▶ THE REQUEST
Copy word for word the lines from the one containing "This screenshot has height=1920, width=1080." through the one containing "Looking at the screenshot, I should pyautogui.click(x=85, y=81).", both included.

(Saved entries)
+ + + + + + +

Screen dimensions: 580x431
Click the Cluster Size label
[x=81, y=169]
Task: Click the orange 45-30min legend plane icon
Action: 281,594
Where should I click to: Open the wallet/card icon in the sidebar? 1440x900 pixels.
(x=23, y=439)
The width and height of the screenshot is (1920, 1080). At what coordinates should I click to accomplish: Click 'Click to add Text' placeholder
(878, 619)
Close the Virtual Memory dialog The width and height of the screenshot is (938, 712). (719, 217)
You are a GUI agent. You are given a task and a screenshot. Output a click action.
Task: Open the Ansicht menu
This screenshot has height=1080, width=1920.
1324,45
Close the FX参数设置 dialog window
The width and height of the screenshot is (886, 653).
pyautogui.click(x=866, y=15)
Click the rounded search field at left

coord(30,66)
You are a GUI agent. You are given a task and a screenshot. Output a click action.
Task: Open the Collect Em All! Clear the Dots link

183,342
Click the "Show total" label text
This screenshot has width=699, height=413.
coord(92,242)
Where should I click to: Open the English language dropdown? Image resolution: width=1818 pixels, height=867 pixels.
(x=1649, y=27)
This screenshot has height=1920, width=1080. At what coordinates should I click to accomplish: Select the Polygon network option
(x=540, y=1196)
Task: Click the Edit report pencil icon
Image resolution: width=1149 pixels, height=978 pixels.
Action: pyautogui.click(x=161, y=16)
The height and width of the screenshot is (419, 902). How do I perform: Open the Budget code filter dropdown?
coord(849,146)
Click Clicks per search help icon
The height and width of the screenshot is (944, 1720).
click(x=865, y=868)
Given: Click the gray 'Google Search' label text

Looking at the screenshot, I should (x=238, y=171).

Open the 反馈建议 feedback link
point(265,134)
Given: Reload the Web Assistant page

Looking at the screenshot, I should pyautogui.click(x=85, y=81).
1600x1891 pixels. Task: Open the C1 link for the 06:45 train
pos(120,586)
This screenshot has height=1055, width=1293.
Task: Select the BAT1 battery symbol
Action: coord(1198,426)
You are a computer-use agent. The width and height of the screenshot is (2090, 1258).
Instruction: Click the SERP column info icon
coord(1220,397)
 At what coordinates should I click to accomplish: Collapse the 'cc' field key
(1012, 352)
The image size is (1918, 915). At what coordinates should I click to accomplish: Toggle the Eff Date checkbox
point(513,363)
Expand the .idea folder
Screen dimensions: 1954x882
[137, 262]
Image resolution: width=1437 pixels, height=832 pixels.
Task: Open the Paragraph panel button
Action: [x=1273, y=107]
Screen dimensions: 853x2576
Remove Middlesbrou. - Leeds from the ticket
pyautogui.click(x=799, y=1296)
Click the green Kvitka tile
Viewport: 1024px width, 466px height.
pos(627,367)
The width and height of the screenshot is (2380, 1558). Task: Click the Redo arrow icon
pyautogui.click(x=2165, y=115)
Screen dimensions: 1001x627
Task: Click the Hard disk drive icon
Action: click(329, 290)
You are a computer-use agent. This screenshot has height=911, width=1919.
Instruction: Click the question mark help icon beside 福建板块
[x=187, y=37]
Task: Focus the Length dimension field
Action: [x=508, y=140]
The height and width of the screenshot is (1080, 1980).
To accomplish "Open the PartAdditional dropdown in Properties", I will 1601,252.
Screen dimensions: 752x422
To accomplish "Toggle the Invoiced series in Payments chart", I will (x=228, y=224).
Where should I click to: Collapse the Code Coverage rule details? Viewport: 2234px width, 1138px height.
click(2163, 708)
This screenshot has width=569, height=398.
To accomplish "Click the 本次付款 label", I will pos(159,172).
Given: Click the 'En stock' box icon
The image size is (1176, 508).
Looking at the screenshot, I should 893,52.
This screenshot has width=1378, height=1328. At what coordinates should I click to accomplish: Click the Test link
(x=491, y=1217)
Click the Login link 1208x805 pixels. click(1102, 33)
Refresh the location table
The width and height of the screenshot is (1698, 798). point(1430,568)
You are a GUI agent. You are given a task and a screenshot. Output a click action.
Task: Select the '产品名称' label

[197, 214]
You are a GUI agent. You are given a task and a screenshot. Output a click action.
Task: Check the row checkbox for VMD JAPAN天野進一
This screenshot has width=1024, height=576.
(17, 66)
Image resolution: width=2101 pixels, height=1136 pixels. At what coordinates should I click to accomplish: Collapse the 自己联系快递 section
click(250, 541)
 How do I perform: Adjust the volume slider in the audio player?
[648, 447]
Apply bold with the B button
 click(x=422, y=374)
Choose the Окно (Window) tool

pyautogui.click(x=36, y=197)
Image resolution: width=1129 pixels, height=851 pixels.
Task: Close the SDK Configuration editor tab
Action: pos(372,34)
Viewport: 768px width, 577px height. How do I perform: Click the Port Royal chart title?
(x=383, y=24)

+ + + + + + +

▶ COMPLETED TASK
This screenshot has height=1920, width=1080. At what coordinates should I click to accomplish: Select the Polygon network option
(x=540, y=1196)
Task: Click the Edit report pencil icon
Image resolution: width=1149 pixels, height=978 pixels.
Action: pyautogui.click(x=161, y=16)
The height and width of the screenshot is (419, 902). How do I perform: Open the Budget code filter dropdown?
coord(849,146)
Click Clicks per search help icon
The height and width of the screenshot is (944, 1720).
click(x=865, y=868)
Given: Click the gray 'Google Search' label text

Looking at the screenshot, I should (x=238, y=171).

Open the 反馈建议 feedback link
point(265,134)
Given: Reload the Web Assistant page

Looking at the screenshot, I should pyautogui.click(x=85, y=81).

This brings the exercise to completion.